From a technological perspective, software and reconstruction methodologies were poorly described in the papers reviewed. This is important. Without clear descriptions of the technology and techniques used, a framework for future researchers cannot be constructed or recommended. The predominance of volume rendering over surface rendering likely reflects the comparative simplicity volume rendering provides over surface rendering [45, 100]. A future review detailing the technology and reconstruction techniques best suited to oesophagogastric surgery would be highly valuable to novices in this field.

Only 5% of the studies in this scoping review used 3D printed models and only in the context of operating planning. There are no direct comparisons between virtual and physical 3D models, therefore no conclusions can be drawn about superiority between the two techniques in oesophagogastric surgery. However, it is likely that neither technique is superior overall, instead the choice is dependent on the theme researched. For example, for intra-operative guidance, an augmented reality model is likely to provide greater value than a 3D printed model to the operating and scrubbed surgeon. In contrast, for pre-operative guidance, there is early evidence to suggest 3D printed models provide greater benefit for surgical planning across a range of specialties [101, 102]. Similarly, some work suggests patients gain a greater understanding when shown 3D printed models rather than virtual alternatives [98]. In simulation training, there are considerable benefits and challenges to both virtual and 3D printed simulators [103]. The decision between the two is likely to depend on the skill being taught and the training centre itself. Whilst the findings of this review suggest 3D printing is underutilized in oesophagogastric surgery, both forms of 3D modelling are valuable tools to researchers.

Unfortunately, this review identified little high-quality research into 3D reconstruction. Compared to other surgical specialties (Table 2 [101, 104,105,106,107,108,109,110,111,112,113,114,115,116,117,118,119,120,121,122,123,124,125,126,127,128,129,130,131,132,133,134,135,136,137,138,139,140,141,142,143,144,145,146,147,148,149,150,151,152,153,154,155,156,157,158,159,160,161,162,163,164,165,166]), oesophagogastric surgery has fallen far behind. Without a concerted effort to correct this, the specialty might miss the opportunity to take advantage of the multi-faceted applications of 3D modelling.

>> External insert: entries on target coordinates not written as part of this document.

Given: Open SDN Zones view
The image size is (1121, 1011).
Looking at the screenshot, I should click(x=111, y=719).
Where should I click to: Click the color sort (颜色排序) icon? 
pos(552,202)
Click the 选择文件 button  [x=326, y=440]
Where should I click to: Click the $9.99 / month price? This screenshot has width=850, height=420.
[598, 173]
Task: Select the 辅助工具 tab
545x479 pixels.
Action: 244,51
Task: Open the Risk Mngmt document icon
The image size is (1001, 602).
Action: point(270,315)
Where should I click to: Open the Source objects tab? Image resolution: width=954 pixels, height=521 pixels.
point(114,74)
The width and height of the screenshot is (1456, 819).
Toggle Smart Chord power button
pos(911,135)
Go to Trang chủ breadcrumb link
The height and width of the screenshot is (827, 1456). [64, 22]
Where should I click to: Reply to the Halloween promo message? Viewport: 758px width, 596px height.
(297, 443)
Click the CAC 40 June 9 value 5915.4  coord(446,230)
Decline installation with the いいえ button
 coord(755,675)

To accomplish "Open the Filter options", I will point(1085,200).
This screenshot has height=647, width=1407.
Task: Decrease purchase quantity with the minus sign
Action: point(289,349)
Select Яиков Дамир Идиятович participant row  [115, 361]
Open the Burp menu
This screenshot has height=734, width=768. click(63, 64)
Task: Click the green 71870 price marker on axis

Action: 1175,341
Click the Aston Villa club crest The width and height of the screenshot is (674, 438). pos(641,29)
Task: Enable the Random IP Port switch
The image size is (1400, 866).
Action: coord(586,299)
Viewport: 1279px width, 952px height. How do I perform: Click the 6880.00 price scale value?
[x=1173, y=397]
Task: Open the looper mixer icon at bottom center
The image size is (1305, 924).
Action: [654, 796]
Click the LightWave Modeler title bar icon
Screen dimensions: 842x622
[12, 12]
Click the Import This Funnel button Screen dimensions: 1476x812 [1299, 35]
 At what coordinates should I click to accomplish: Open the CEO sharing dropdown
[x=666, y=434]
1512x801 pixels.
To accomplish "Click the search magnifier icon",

Table 2 Comparison of published randomised control trials and systematic reviews in 3D reconstruction between surgical specialties

Limitations

This scoping review has several acknowledged limitations. Most of the included studies originated from Asia. As this paper was limited to the English language, publications not translated into English may have been excluded, introducing a selection bias. Furthermore, as this scoping review focussed on the application of 3D reconstruction in relation to surgical settings, innovations within other medical fields applicable to surgery may also have been excluded. In the construction of the protocol, it was determined that studies should not be excluded based on a methodological quality analysis. Whilst this allowed a breadth of studies to be included for critical analysis, it may allow studies of poor quality to be overrepresented.

Conclusions

This is the first review, to the authors’ knowledge, summarising the current and future roles of 3D reconstruction within oesophagogastric surgery. Clearly, 3D modelling is in its infancy compared to other surgical specialties. There is early promising evidence suggesting 3D reconstruction could offer significant benefit to oesophagogastric surgery. However, without further high-quality research in this field, the specialty may be left behind. This would be detrimental to all parties including patients, trainees and established oesophagogastric surgeons.